“Come look at the beautiful garden I planted,” I tell 25 first graders
on a sunny morning. Pointing at oversized photos of tomato, pumpkin,
strawberry, and milkweed flowers on the ground, I continue. “All of my flowers
need to be pollinated in order for my garden to grow the food I want to eat.
I’m going to turn you all into bees so that you can help!”
After a few more instructions, I give the “ready, set, go!” and the
swarm of kids runs off down the playing field. Each “bee” carries one piece of
colored-paper-pollen to the other end, and deposits it on a matching set of
flower photos. There are no winners. There are no losers. No one is “it.” But
the kids are burning off a lot of excess energy by running around like bees.
After a full minute of sprinting, the learning begins.

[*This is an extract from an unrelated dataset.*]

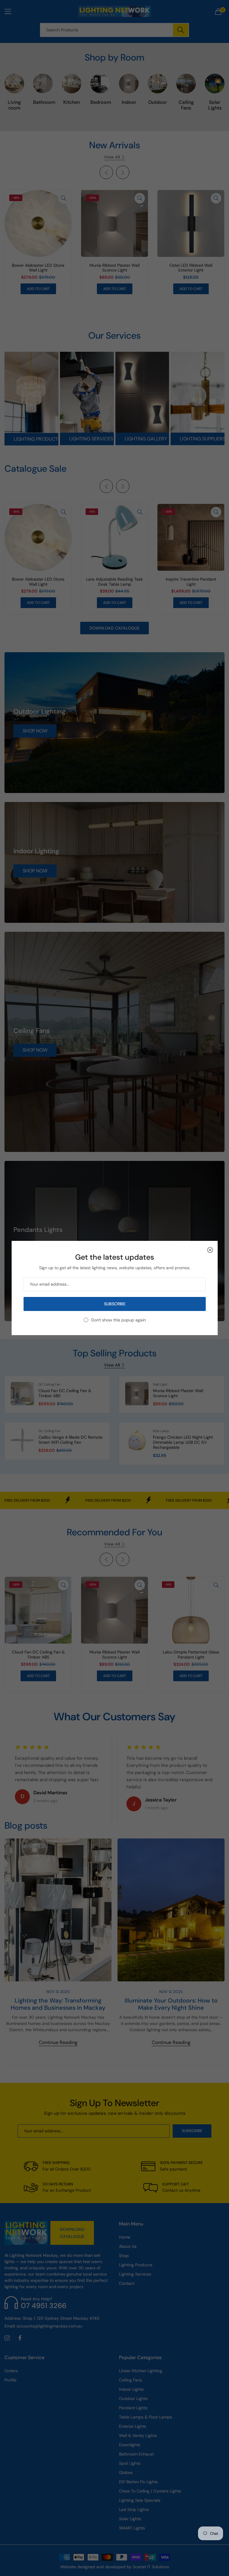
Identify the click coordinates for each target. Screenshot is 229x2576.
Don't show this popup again (118, 1320)
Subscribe (114, 1303)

I gather the kids at the far end and check their work. Each type of
flower has a unique color of pollen, so I can make sure that they brought
pumpkin pollen to the pumpkin flower, and not to the tomato flower. There are a
few odd colors mixed in here and there, but mostly the kids match the pollen to
the correct flowers.
Students who visit the Museum on a field trip this spring will play several different games about bees and pollination. Photo by Emily Stone. |
This is one of the most important concepts I will repeat like a broken
record throughout our field trip season: pollination only works when pollen
from one flower gets transferred to another flower of the same species. In
reality there are exceptions for self-pollination within the same individual
flower, but the main point is the same. Pollen from a different species is just
dust.
Another idea that I want to cement into their little brains, is what
pollination does. “Pollination helps
plants grow,” sounds like fingernails on a chalkboard to my ears. Perhaps it’s
because of my graduate professor who kept asking “how” during a discussion on how
trees grow, or perhaps it’s because I know this answer hides a lack of true
understanding.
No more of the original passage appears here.